▶ HOW TO COMPLETE THIS TASK
Below are some records; copy each line in them that contains "menu".

▶ INPUT MATERIAL

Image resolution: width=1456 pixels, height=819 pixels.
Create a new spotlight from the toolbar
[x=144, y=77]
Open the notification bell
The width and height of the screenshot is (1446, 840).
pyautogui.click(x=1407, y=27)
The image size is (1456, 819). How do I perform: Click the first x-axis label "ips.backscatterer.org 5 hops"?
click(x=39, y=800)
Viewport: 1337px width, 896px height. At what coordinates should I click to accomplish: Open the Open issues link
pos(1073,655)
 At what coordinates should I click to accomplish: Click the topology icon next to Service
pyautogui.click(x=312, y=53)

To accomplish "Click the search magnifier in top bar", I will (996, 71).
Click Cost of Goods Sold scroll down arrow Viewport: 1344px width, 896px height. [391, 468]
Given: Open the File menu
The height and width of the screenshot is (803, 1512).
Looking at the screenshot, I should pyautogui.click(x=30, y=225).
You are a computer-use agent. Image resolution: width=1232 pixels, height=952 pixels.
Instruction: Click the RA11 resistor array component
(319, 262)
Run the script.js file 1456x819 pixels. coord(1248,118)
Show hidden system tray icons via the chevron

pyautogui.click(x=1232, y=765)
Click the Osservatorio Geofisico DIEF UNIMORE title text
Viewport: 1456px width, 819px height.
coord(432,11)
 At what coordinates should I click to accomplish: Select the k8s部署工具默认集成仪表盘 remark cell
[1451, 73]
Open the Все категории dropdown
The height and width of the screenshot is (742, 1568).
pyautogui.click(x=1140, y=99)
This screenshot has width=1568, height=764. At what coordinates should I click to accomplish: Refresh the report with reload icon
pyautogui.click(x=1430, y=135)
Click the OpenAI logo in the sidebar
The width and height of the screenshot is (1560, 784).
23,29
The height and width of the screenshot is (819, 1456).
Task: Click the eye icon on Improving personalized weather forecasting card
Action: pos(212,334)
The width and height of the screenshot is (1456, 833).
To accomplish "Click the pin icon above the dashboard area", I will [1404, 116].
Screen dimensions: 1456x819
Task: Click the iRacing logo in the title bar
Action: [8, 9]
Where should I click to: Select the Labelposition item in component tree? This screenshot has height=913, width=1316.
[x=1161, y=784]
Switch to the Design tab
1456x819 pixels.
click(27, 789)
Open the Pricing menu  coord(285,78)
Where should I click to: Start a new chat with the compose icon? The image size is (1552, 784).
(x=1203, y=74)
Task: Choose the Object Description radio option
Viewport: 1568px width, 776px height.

▶ SOLVED EXERCISE
Given: Open the File menu
Open the Pricing menu  coord(285,78)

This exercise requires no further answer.